Hospital patient flow is the highest-leverage healthcare RTLS use case after equipment locating. Real-time bed state, ED wait visibility, length-of-stay analytics — all backed by BLE-AoA tags on patients and beds, integrated with the EMR.
The clinical workflow.
Live bed state across wards — clean, dirty, occupied, awaiting transfer. Currently tracked manually with whiteboards or duplicated data entry; RTLS automates.
ED throughput — patient location from triage through assessment, treatment, observation and disposition. Length-of-stay analytics drive operational improvement.
Transfer coordination — bed managers see live availability across wards, drive admission throughput, reduce ED boarding.
Discharge optimisation — live visibility on patients ready for discharge accelerates bed turn.
Technology recommendations.
BLE-AoA badges for patient location at room-level. Sub-metre accuracy not needed; ward-zone is sufficient.

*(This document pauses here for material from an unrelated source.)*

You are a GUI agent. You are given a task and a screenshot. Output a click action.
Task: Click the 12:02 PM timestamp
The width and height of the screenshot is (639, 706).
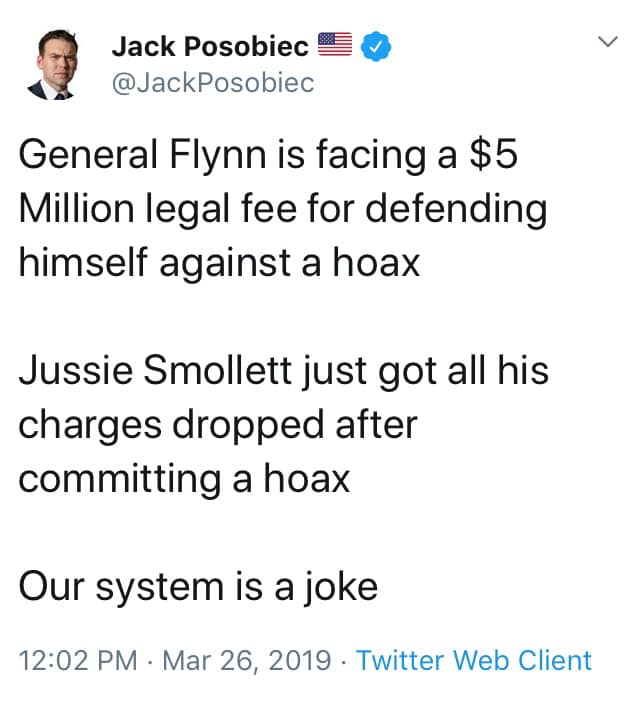[x=78, y=661]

Bed-tagged BLE for live bed state. Tag accelerometer detects bed move events.
UWB in specific high-precision zones (interventional radiology, theatres) where sub-metre location matters.

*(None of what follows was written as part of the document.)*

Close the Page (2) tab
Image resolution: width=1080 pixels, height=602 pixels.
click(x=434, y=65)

Workflow events from Epic / Cerner feed the location stream — admission, transfer, discharge events combined with location data give true flow visibility.
Integration is the deciding cost.
Epic integration — well-trodden via Epic Beacon and Hyperspace; the location field updates in EMR and clinical workflow consumes it.
Cerner / Oracle Health — HL7 / FHIR integration; longer scoping but stable in production.
Meditech / AllScripts — per-platform; integration is the deciding cost line in many programmes.
Bed-management software — TeleTracking, Epic Bed Management, in-house. The bed state feed is the highest-utility integration point.
What ROI looks like.
ED throughput improvement of 10–15% on the operational measure most US hospitals track.
Bed turn-time reduction of 30–90 minutes per bed per turn.
Length-of-stay analytics that surface specific bottleneck workflows — typically a 0.3–0.7-day reduction at the population level over 12–18 months of operational improvement work.
The ROI case is driven by throughput rather than direct labour savings — the budget line is hospital capacity, not nurse time.
Frequently asked questions
Do patients have to wear badges?
Yes, for the location data to be useful. Badge design is critical — comfortable, discreet, clinical-grade. Hospitals that do this well make the badge feel like part of admission rather than a tracking device.
What about privacy and consent?
Location-tracking for clinical workflow is well-established under HIPAA / GDPR in healthcare. The badge is for clinical workflow not surveillance; consent is part of admission; data is held within the EMR security model.
How does this integrate with Epic / Cerner?
Via the EMR’s location-service API. Location data updates the patient record; bed state feeds Bed Management; workflow events combined with location give the throughput analytics.
What is typical implementation timeline?
9–18 months for a 600-bed hospital. ED first (highest-leverage), then wards in sequence. Validation and clinical adoption usually slower than physical install.